Closed shreyasp-07 closed 1 month ago
@shreyasp-07 The DeepSpeed config doesn't natively support a tensor_paralllel
configuration. For multi-gpu inference with DeepSpeed, take a look at FastGen
@jomayeri Can we do Multi-Node using Fastgen? Also After running the script It is not actually splitting the model across GPUs.
Code
import mii
pipe = mii.pipeline("meta-llama/Meta-Llama-3.1-8B-Instruct")

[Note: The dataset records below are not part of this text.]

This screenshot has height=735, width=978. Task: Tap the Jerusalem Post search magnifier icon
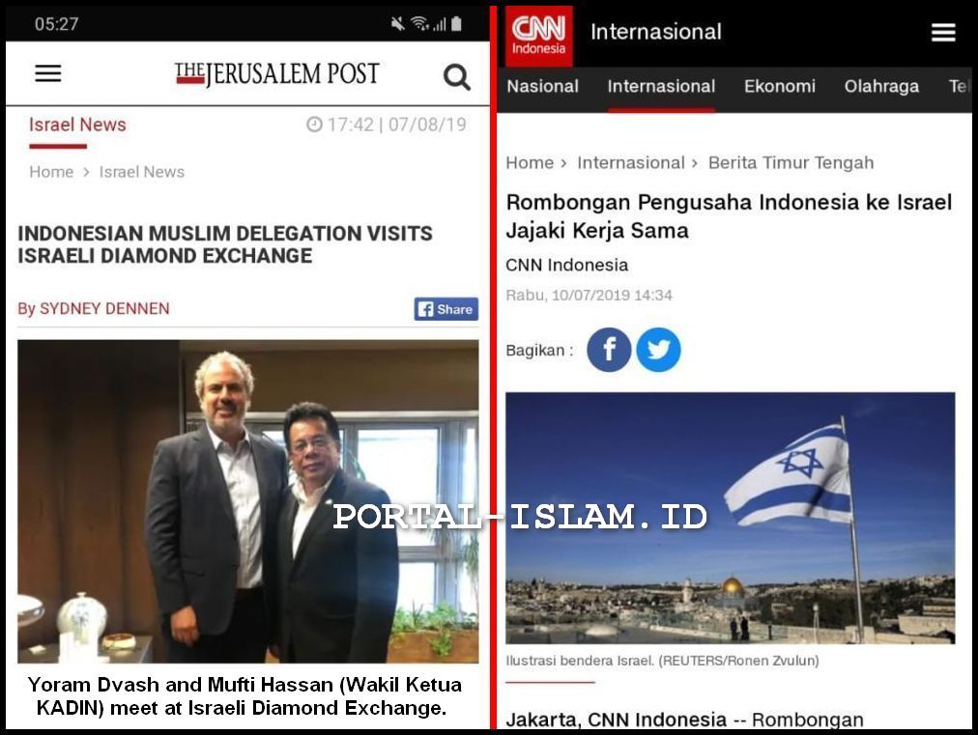click(456, 77)
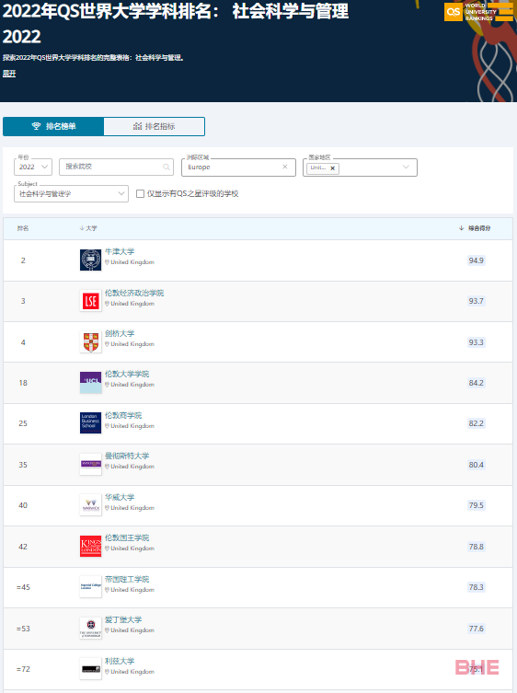Viewport: 517px width, 693px height.
Task: Open the 牛津大学 link
Action: click(x=120, y=251)

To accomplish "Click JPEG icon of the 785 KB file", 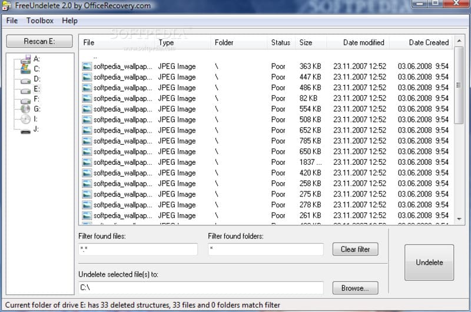I will (87, 141).
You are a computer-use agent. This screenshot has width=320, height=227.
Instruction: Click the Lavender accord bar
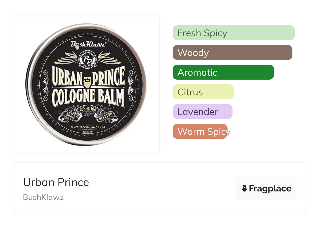pyautogui.click(x=203, y=112)
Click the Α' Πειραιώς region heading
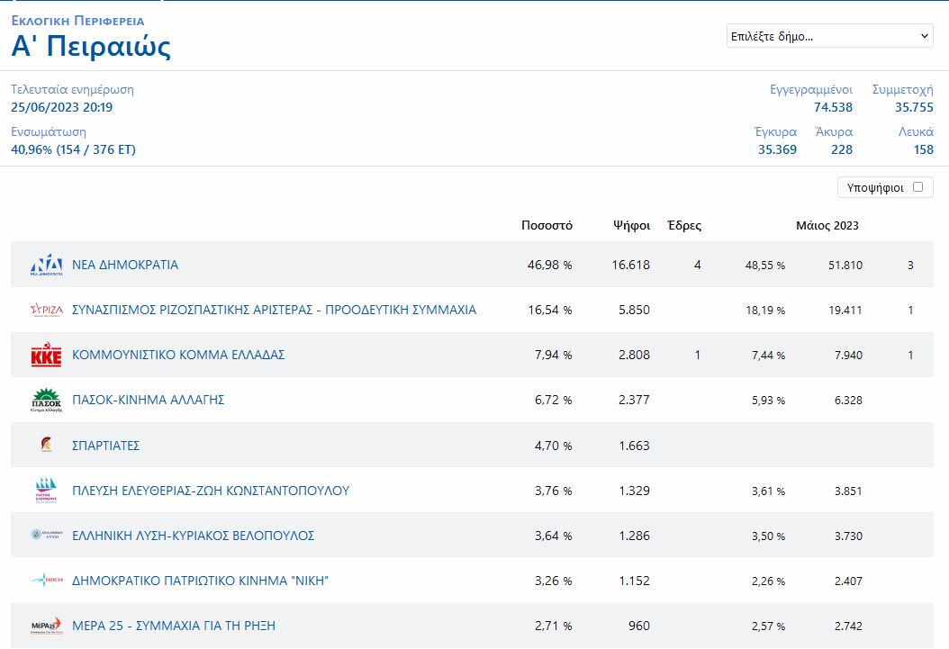 (x=91, y=47)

response = pipe(["What is the weather today?"])
print(response)
Command:
deepspeed --num_gpus 4 script.py
Expected : 0 : 6GB , 1 : 8GB , 2 : 8GB , 3 : 8GB Observation : 0 : 23GB , 1 : 23GB , 2 : 23GB , 3 : 23GB
What am I missing?
Why are those your expected numbers? Are you constraining KV-cache size in some way?
Here is an example of my run:
import mii
pipe = mii.pipeline("meta-llama/Meta-Llama-3-70B")

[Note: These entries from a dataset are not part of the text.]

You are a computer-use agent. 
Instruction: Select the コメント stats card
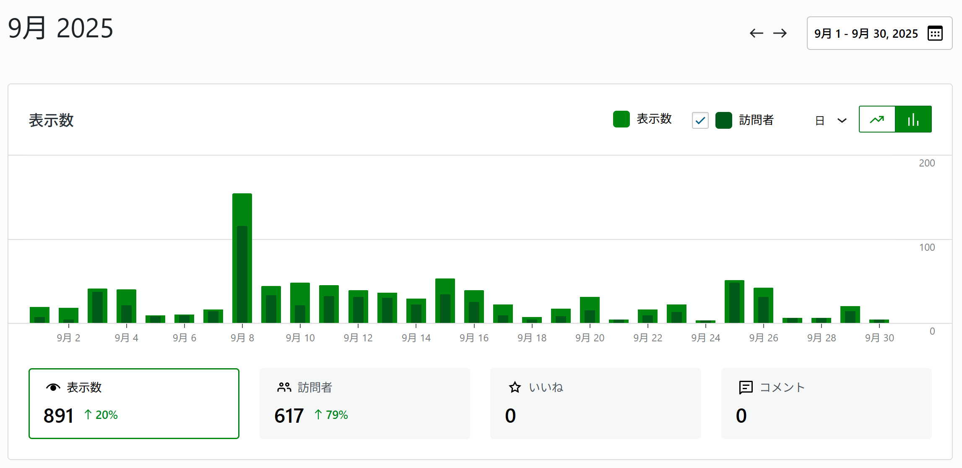point(826,403)
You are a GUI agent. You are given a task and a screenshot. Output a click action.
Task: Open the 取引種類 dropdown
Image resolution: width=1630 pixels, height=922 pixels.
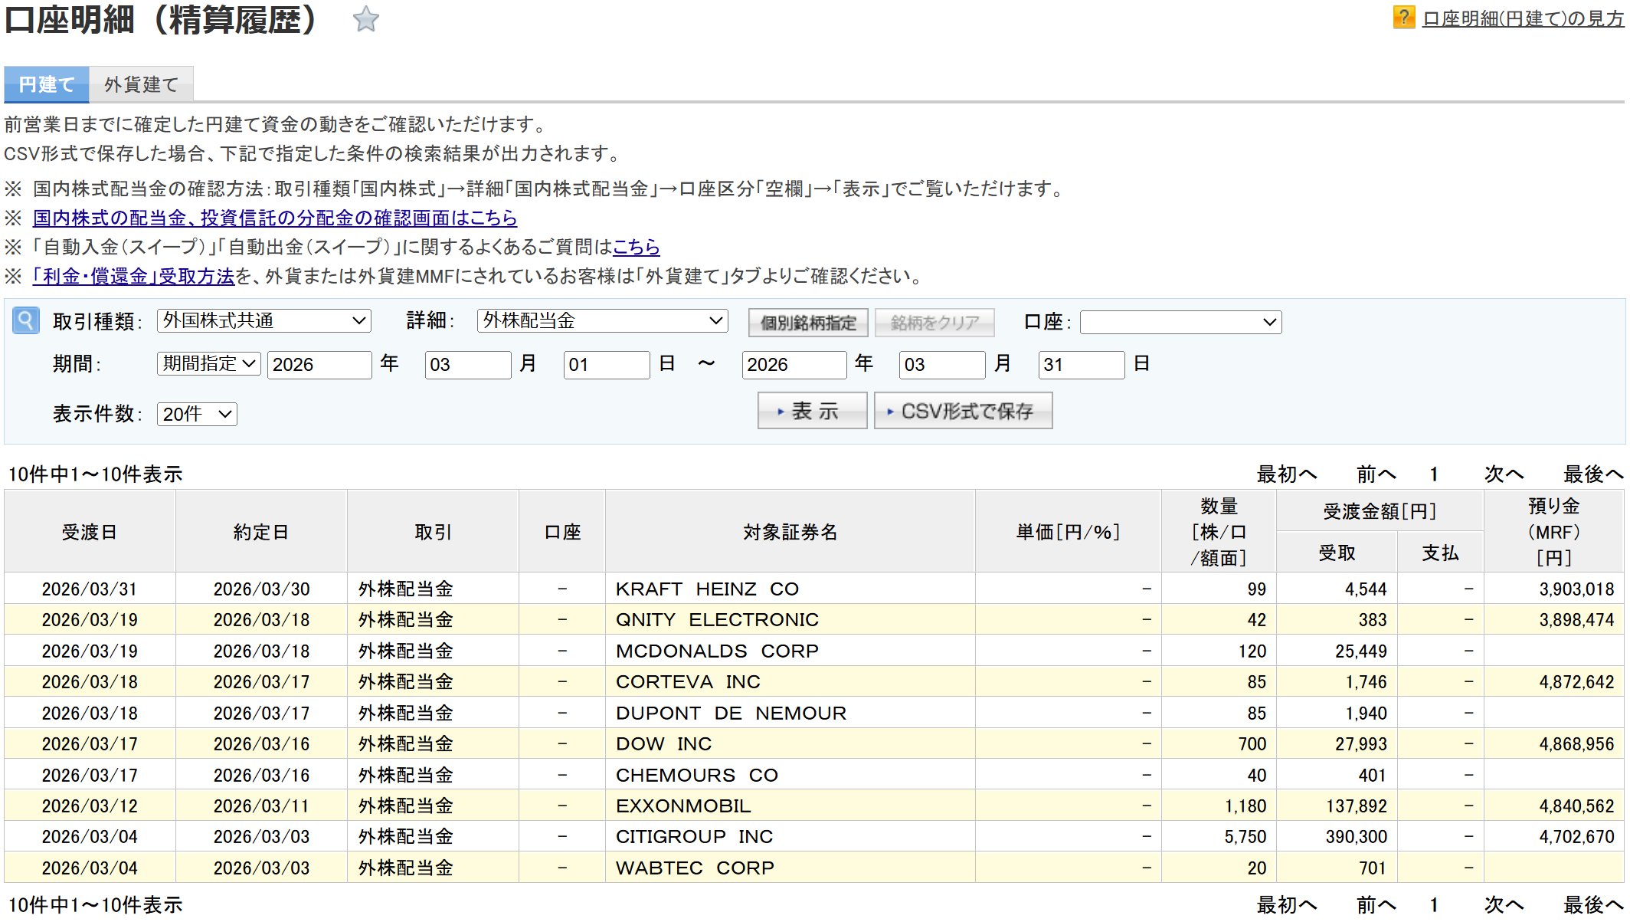263,320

response = pipe(["What is the weather today?"], max_new_tokens=128)
print(response)
deepspeed --num_gpus 2 mii_inferenece.py
When the model is built and split across GPUs the nvidia-smi
looks like this
The model is 70B * 2 bytes for each parameter equals 140 GB of model size split across 2 GPU is ~70GB per GPU.
Once the model begins generating a response more memory will be used by the generation artifacts (KV-cache).

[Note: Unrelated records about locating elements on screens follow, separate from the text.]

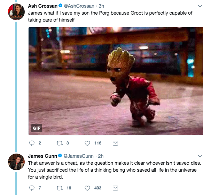211x195 pixels.
Task: Open Ash Crossan's tweet options chevron
Action: pos(200,6)
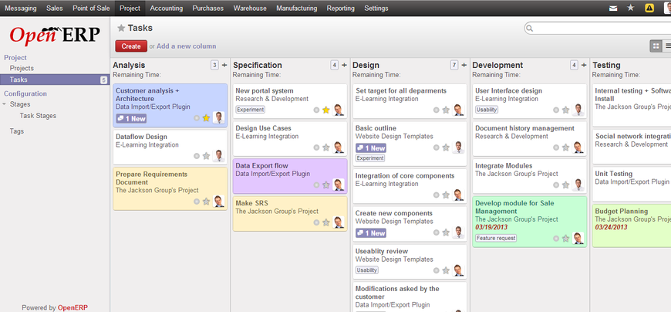Click the plus icon in Analysis column
This screenshot has height=312, width=671.
click(224, 65)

I have 6 GPUs on server-1 each of 24 GB and 4 GPUs on server-2 each 24 GB. How can I load llama 3.1 70B on my both server?
If you have the multi-node environment setup you can use the deepspeed launcher in the same way.
I have two servers configured as follows: Server-1 with 6 GPUs and Server-2 with 4 GPUs, each GPU having 24GB of VRAM. I'm attempting to load the LLaMA-3.1-70B model across both servers using DeepSpeed in conjunction with the Transformers pipeline. However, the model is not loading as expected; instead of distributing the model across the GPUs, it is consuming the full memory on all 10 GPUs across both servers.
Below is the code I am using for inference, but I'm uncertain if the configuration is correct or if this is the proper approach for inference.
Could someone assist with resolving memory issues and configuring inference across multiple nodes with multiple GPUs?